Probably the most hilarious thing about both of these articles is how judgmental they come off in their own right. The first writer spends most of the piece turning the ’slut’ into an ‘other’ when, whether fairly or unfairly, the idea of what a ’slut’ is exactly is in the eye of the beholder.
For instance, a few weeks ago a woman who has now become a good friend and frequent partner of mine caught me by surprise when she asked me if I would think she was a whore because we were hooking up the first time we hung out.
When I joked about it a little later, she talked about how guys have taken that position before and adjusted their treatment of her accordingly.
Having been around enough groups of my male peers, I know the score. I guess I was surprised because the idea of her being a ‘whore’ hadn’t even crossed my mind.
I’m into it, she’s into it… what’s the problem? I’m supposed to be a ‘champion’ and her a ‘whore’?
Doesn’t make any sense.
And then there’s the second woman. A good friend of mine is on a similar track (which is a damn shame too because she’s fucking gorgeous) and wants to save herself for marriage.
I think she’s an idiot but I don’t begrudge her, it’s her life after all. And I feel the same way about the virgin who wrote the article.
The problem I have is the continual attempts to justify her position in the piece. I’ve met ‘random people’ in bars who I never saw again and who have become important parts of my life. Even the ‘meaningless’ nights I’ve had were (mostly) fun and some have even lead to relationships the author would likely consider not ‘meaningless.’
There also has to be some acceptance of simple reality here… she is ‘missing out’ in the same way I miss out on the perks of a healthier lifestyle because I drink too much, smoke too much, indulge in narcotics and barely sleep.

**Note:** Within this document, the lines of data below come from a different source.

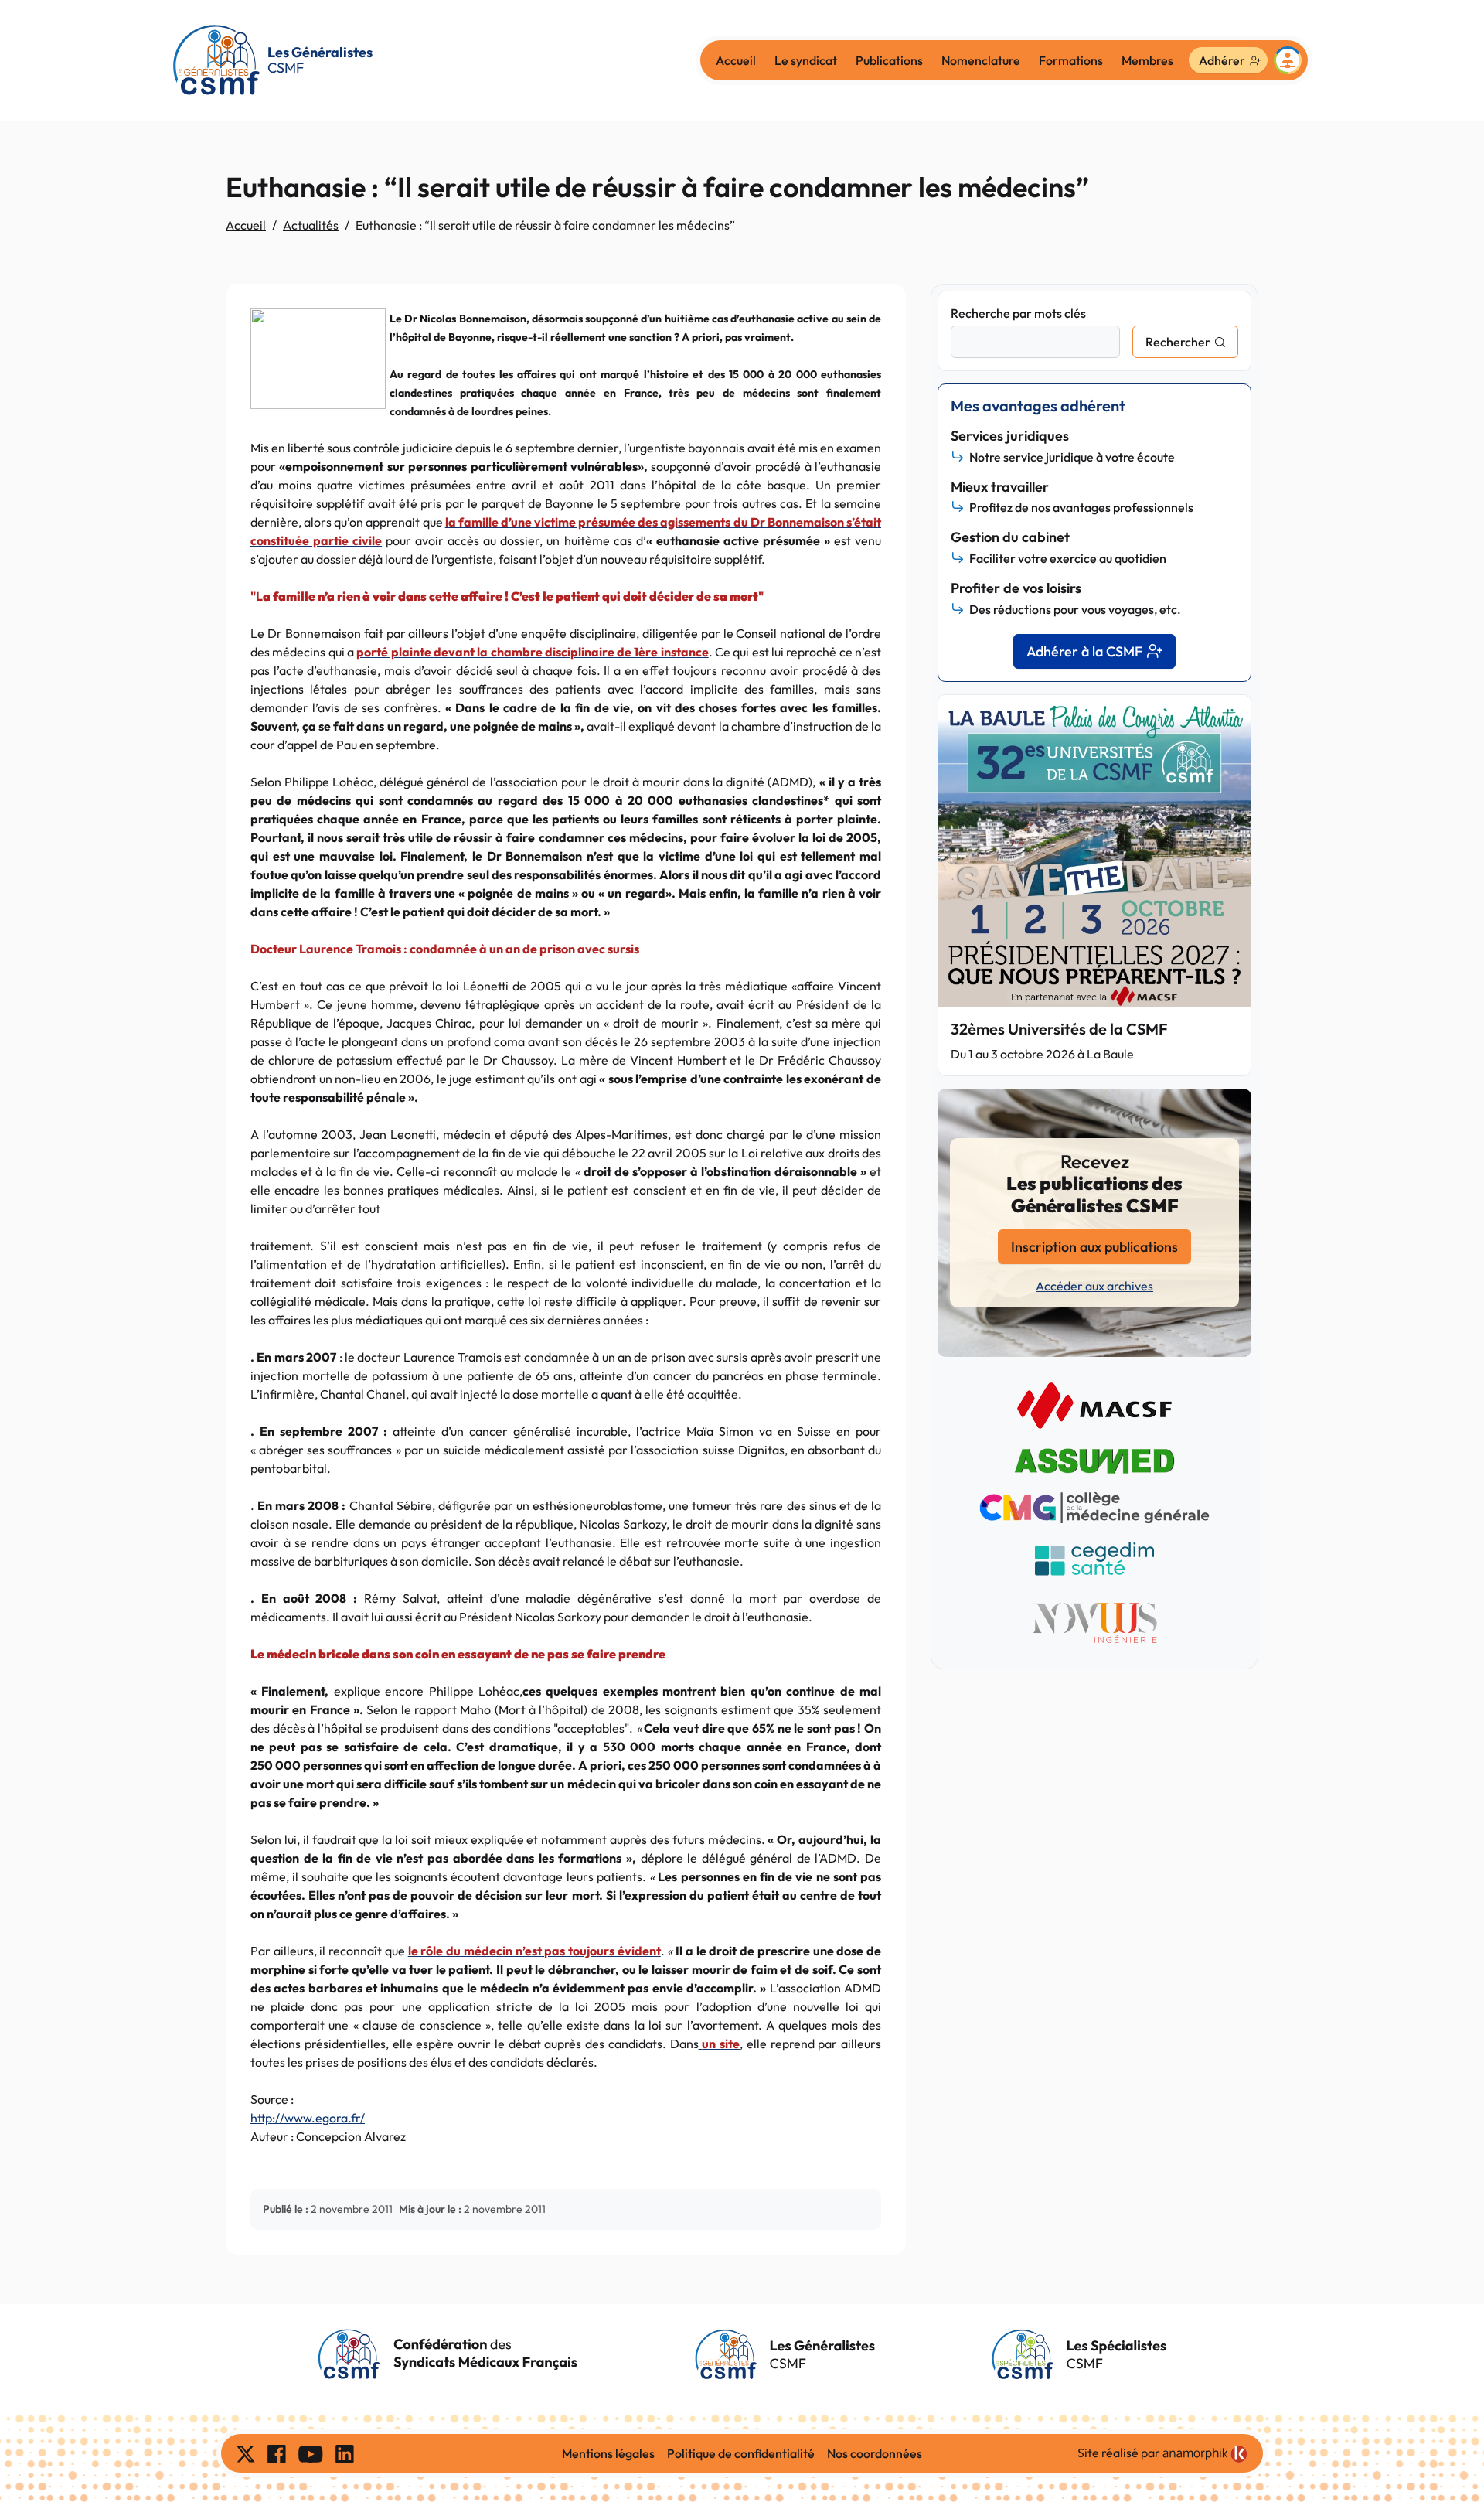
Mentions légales (608, 2453)
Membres (1147, 60)
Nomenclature (980, 60)
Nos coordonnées (874, 2453)
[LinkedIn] (344, 2453)
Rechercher (1177, 341)
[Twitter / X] (246, 2453)
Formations (1071, 60)
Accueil (736, 60)
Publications (889, 60)
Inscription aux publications (1094, 1247)
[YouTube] (310, 2453)
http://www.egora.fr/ (307, 2117)
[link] (1204, 2454)
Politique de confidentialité (741, 2453)
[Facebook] (276, 2453)
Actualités (311, 225)
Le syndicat (805, 60)
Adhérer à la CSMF (1084, 651)
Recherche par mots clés (1018, 313)
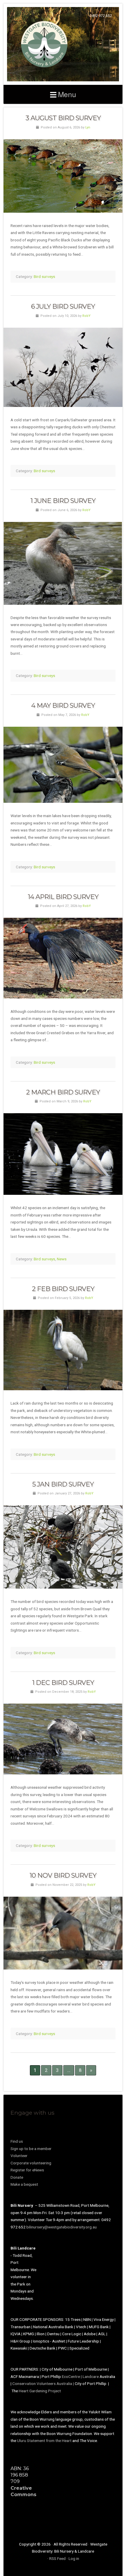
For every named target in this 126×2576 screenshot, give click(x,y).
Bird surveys (44, 276)
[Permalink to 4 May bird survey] (63, 765)
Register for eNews (27, 2170)
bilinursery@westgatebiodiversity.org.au (61, 2227)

I accept this and I think the author should accept she is missing out on something that can be very awesome. Again, I don’t begrudge her, if that makes her happy then good luck and godspeed… just spare everyone the sanctimony.
Ultimately, neither of these articles accomplish much because there’s often no real point in attempting to defend your lifestyle choices to those who choose to look down on your or judge you because of them.
If you want to be a ’slut,’ (whatever that means) then do it. If you want to be a virgin… do that too. Anyone who isn’t okay with either choice probably shouldn’t be in your life.